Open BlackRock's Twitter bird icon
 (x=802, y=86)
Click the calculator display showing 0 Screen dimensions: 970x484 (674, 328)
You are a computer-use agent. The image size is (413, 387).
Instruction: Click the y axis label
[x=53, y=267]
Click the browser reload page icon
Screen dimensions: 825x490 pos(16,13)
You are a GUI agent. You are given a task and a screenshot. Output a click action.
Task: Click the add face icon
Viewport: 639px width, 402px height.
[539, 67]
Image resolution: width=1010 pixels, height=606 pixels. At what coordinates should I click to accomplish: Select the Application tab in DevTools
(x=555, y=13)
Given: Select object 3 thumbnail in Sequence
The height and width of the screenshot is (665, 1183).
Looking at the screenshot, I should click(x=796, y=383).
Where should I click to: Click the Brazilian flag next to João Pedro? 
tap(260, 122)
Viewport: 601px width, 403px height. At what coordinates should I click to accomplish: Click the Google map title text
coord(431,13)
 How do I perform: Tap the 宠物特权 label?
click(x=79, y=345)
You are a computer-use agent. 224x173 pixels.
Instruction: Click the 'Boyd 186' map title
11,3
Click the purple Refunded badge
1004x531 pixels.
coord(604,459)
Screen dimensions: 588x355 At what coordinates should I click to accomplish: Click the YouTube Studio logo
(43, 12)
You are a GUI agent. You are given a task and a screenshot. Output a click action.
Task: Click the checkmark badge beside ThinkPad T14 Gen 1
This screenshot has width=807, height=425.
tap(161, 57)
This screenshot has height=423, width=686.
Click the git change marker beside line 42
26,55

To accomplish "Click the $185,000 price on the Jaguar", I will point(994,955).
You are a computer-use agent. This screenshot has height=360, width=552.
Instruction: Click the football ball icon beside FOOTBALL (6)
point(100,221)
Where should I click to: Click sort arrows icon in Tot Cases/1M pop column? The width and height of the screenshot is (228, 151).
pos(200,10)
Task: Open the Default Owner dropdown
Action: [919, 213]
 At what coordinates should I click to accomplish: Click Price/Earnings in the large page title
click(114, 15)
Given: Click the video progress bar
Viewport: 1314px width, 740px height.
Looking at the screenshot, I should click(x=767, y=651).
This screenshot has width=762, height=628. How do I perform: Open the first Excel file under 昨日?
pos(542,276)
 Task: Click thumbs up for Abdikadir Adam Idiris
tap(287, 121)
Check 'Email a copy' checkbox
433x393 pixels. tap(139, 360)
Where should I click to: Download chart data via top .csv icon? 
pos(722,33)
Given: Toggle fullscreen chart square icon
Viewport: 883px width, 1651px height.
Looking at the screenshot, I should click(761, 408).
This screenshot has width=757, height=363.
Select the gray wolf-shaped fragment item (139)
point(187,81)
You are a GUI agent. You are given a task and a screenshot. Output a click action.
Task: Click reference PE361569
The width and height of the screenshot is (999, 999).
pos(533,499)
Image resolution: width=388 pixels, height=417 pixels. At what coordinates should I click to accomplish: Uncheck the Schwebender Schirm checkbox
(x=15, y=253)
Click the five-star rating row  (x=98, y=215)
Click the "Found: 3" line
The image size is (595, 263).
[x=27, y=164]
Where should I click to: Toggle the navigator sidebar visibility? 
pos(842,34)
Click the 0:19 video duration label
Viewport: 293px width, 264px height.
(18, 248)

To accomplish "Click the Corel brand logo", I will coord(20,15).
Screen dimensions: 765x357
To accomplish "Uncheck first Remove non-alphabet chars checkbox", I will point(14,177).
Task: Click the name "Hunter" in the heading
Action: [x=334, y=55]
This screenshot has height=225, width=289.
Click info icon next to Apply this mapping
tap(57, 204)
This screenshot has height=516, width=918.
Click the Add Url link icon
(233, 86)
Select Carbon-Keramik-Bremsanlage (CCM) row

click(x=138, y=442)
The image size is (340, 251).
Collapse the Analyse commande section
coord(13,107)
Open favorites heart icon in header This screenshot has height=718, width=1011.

- **Aim of the task**
All the data needs repeating. Return it exactly.

- **The answer**
Open BlackRock's Twitter bird icon
 (x=802, y=86)
Click the calculator display showing 0 Screen dimensions: 970x484 (674, 328)
You are a computer-use agent. The image size is (413, 387).
Instruction: Click the y axis label
[x=53, y=267]
Click the browser reload page icon
Screen dimensions: 825x490 pos(16,13)
You are a GUI agent. You are given a task and a screenshot. Output a click action.
Task: Click the add face icon
Viewport: 639px width, 402px height.
[539, 67]
Image resolution: width=1010 pixels, height=606 pixels. At what coordinates should I click to accomplish: Select the Application tab in DevTools
(x=555, y=13)
Given: Select object 3 thumbnail in Sequence
The height and width of the screenshot is (665, 1183).
Looking at the screenshot, I should click(x=796, y=383).
Where should I click to: Click the Brazilian flag next to João Pedro? 
tap(260, 122)
Viewport: 601px width, 403px height. At what coordinates should I click to accomplish: Click the Google map title text
coord(431,13)
 How do I perform: Tap the 宠物特权 label?
click(x=79, y=345)
You are a computer-use agent. 224x173 pixels.
Instruction: Click the 'Boyd 186' map title
11,3
Click the purple Refunded badge
1004x531 pixels.
coord(604,459)
Screen dimensions: 588x355 At what coordinates should I click to accomplish: Click the YouTube Studio logo
(43, 12)
You are a GUI agent. You are given a task and a screenshot. Output a click action.
Task: Click the checkmark badge beside ThinkPad T14 Gen 1
This screenshot has width=807, height=425.
tap(161, 57)
This screenshot has height=423, width=686.
Click the git change marker beside line 42
26,55

To accomplish "Click the $185,000 price on the Jaguar", I will point(994,955).
You are a computer-use agent. This screenshot has height=360, width=552.
Instruction: Click the football ball icon beside FOOTBALL (6)
point(100,221)
Where should I click to: Click sort arrows icon in Tot Cases/1M pop column? The width and height of the screenshot is (228, 151).
pos(200,10)
Task: Open the Default Owner dropdown
Action: [919, 213]
 At what coordinates should I click to accomplish: Click Price/Earnings in the large page title
click(114, 15)
Given: Click the video progress bar
Viewport: 1314px width, 740px height.
Looking at the screenshot, I should click(x=767, y=651).
This screenshot has width=762, height=628. How do I perform: Open the first Excel file under 昨日?
pos(542,276)
 Task: Click thumbs up for Abdikadir Adam Idiris
tap(287, 121)
Check 'Email a copy' checkbox
433x393 pixels. tap(139, 360)
Where should I click to: Download chart data via top .csv icon? 
pos(722,33)
Given: Toggle fullscreen chart square icon
Viewport: 883px width, 1651px height.
Looking at the screenshot, I should click(761, 408).
This screenshot has width=757, height=363.
Select the gray wolf-shaped fragment item (139)
point(187,81)
You are a GUI agent. You are given a task and a screenshot. Output a click action.
Task: Click reference PE361569
The width and height of the screenshot is (999, 999).
pos(533,499)
Image resolution: width=388 pixels, height=417 pixels. At what coordinates should I click to accomplish: Uncheck the Schwebender Schirm checkbox
(x=15, y=253)
Click the five-star rating row  (x=98, y=215)
Click the "Found: 3" line
The image size is (595, 263).
[x=27, y=164]
Where should I click to: Toggle the navigator sidebar visibility? 
pos(842,34)
Click the 0:19 video duration label
Viewport: 293px width, 264px height.
(18, 248)

To accomplish "Click the Corel brand logo", I will coord(20,15).
Screen dimensions: 765x357
To accomplish "Uncheck first Remove non-alphabet chars checkbox", I will point(14,177).
Task: Click the name "Hunter" in the heading
Action: [x=334, y=55]
This screenshot has height=225, width=289.
Click info icon next to Apply this mapping
tap(57, 204)
This screenshot has height=516, width=918.
Click the Add Url link icon
(233, 86)
Select Carbon-Keramik-Bremsanlage (CCM) row

click(x=138, y=442)
The image size is (340, 251).
Collapse the Analyse commande section
coord(13,107)
Open favorites heart icon in header This screenshot has height=718, width=1011.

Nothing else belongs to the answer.